Dysregulation of the T-cell link increases the susceptibility to cardiovascular disease with age. Therefore, we modeled immunosuppression and experimentally compared the state of the hemostasis system in young and old animals. White outbred male rats were used for the experiment. Cyclosporine in Sandimmun-Neoral (Novartis, Switzerland) was administered intramuscularly to experimental rats. Complement system proteins C3, C4, immunoglobulins (Ig) A, M, G and interleukin-6 were examined by enzyme immunoassay. Phenotyping of lymphocytes was performed by indirect immunofluorescence using monoclonal antibodies (subpopulations CD3+, CD19+, CD4+, CD8+, CD16+).
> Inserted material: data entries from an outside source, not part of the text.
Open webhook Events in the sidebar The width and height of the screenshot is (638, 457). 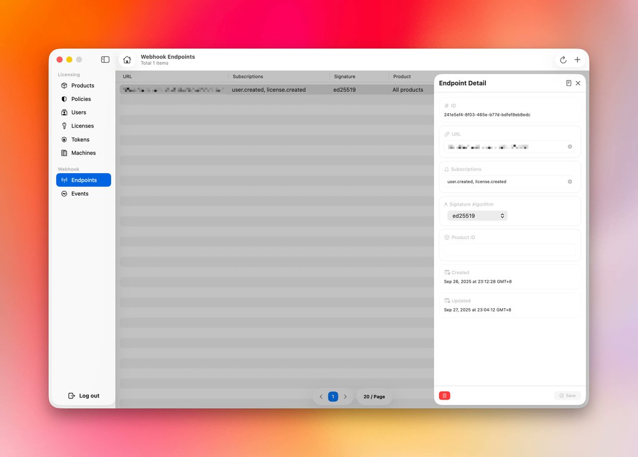point(80,194)
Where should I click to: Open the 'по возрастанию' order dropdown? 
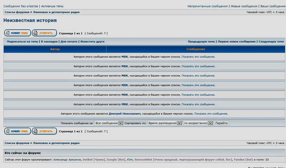[x=198, y=123]
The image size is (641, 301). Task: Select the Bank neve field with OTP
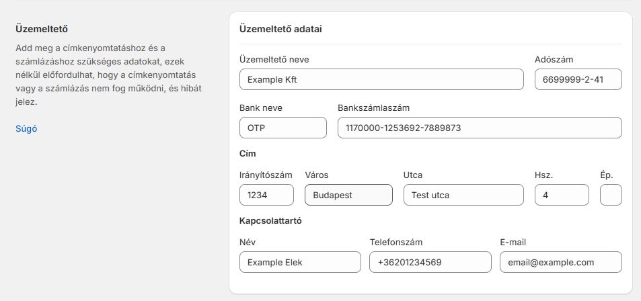282,128
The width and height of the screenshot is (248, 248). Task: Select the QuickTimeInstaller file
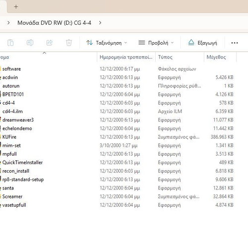22,163
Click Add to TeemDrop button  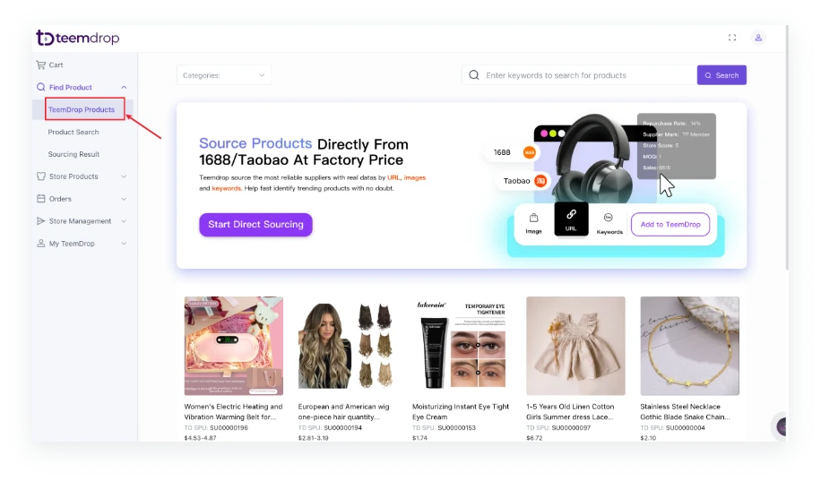click(x=670, y=225)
The data obtained indicate that inhibition of the T-lymphocyte link (CD3+) does not necessarily lead to a compensated increase in the number of B-lymphocytes (CD19+), but stimulates their function: immunoglobulins are elevated (M, G). Under conditions of a reduced reaction from the cellular level, components of the complement system (C3, C4) are activated. Despite a slight decrease in phagocytic function, there was an increase in the number of natural killers (CD16+), active consumption of T-helpers (CD4+), a decrease in T-suppressors (CD8+), and an increase in the level of interleukin-6 in the plasma of experimental rats. Increased activity of antithrombin in old animals prevents procoagulant shifts against the background of excessive growth of "areas" with tissue factor. We found desquamated endotheliocytes, that opens the subendothelial layer and its level was higher in the experimental groups. Thus, we see an activation of the humoral link of the immune system. Experimental excessive concentration of the calcineurin blocker exposes the first pathogenetic links from the hemostasis system. An increase in the coagulation time of the initial stages of coagulation is combined with an acceleration of the final one. Despite the growth of fibrinogen in young animals, the mismatch in the regulation of the hemostasis system manifested itself mainly in old specimens of laboratory rats.